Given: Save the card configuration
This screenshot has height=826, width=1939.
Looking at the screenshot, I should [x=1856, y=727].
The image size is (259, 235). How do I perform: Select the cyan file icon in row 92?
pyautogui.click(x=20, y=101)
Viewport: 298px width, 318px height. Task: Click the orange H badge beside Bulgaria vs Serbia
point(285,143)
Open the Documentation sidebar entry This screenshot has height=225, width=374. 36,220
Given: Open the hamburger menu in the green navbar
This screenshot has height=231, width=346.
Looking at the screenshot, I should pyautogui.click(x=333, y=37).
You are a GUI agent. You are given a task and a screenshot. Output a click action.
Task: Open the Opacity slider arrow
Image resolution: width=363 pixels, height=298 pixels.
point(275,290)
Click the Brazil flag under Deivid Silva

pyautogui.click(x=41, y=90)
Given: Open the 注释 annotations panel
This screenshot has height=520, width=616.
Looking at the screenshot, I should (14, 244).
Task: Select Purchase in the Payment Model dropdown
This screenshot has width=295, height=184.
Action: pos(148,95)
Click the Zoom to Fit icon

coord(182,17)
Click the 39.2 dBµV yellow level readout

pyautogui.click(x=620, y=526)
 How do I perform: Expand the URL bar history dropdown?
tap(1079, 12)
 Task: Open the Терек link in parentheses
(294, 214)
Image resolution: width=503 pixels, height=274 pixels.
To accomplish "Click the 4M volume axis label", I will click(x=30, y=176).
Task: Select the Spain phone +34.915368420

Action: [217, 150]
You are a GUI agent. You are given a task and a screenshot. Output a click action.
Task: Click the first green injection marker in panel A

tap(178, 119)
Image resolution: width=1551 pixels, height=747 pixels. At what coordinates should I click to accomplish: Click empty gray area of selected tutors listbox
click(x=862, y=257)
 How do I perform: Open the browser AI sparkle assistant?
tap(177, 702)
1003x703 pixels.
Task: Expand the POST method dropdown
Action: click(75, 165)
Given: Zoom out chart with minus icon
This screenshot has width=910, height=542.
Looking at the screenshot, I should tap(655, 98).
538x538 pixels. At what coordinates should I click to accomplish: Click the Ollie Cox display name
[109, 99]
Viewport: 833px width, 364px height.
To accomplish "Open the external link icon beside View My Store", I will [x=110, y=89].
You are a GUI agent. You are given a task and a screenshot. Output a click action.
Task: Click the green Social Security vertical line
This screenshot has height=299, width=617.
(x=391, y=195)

===

WORK ITEM:
Reproduce all of the entries above verbatim.

ANSWER TO THIS EXERCISE:
Given: Save the card configuration
This screenshot has height=826, width=1939.
Looking at the screenshot, I should [x=1856, y=727].
The image size is (259, 235). How do I perform: Select the cyan file icon in row 92?
pyautogui.click(x=20, y=101)
Viewport: 298px width, 318px height. Task: Click the orange H badge beside Bulgaria vs Serbia
point(285,143)
Open the Documentation sidebar entry This screenshot has height=225, width=374. 36,220
Given: Open the hamburger menu in the green navbar
This screenshot has height=231, width=346.
Looking at the screenshot, I should pyautogui.click(x=333, y=37).
You are a GUI agent. You are given a task and a screenshot. Output a click action.
Task: Open the Opacity slider arrow
Image resolution: width=363 pixels, height=298 pixels.
point(275,290)
Click the Brazil flag under Deivid Silva

pyautogui.click(x=41, y=90)
Given: Open the 注释 annotations panel
This screenshot has height=520, width=616.
Looking at the screenshot, I should (14, 244).
Task: Select Purchase in the Payment Model dropdown
This screenshot has width=295, height=184.
Action: pos(148,95)
Click the Zoom to Fit icon

coord(182,17)
Click the 39.2 dBµV yellow level readout

pyautogui.click(x=620, y=526)
 How do I perform: Expand the URL bar history dropdown?
tap(1079, 12)
 Task: Open the Терек link in parentheses
(294, 214)
Image resolution: width=503 pixels, height=274 pixels.
To accomplish "Click the 4M volume axis label", I will click(x=30, y=176).
Task: Select the Spain phone +34.915368420

Action: [217, 150]
You are a GUI agent. You are given a task and a screenshot. Output a click action.
Task: Click the first green injection marker in panel A

tap(178, 119)
Image resolution: width=1551 pixels, height=747 pixels. At what coordinates should I click to accomplish: Click empty gray area of selected tutors listbox
click(x=862, y=257)
 How do I perform: Open the browser AI sparkle assistant?
tap(177, 702)
1003x703 pixels.
Task: Expand the POST method dropdown
Action: click(75, 165)
Given: Zoom out chart with minus icon
This screenshot has width=910, height=542.
Looking at the screenshot, I should tap(655, 98).
538x538 pixels. At what coordinates should I click to accomplish: Click the Ollie Cox display name
[109, 99]
Viewport: 833px width, 364px height.
To accomplish "Open the external link icon beside View My Store", I will [x=110, y=89].
You are a GUI agent. You are given a task and a screenshot. Output a click action.
Task: Click the green Social Security vertical line
This screenshot has height=299, width=617.
(x=391, y=195)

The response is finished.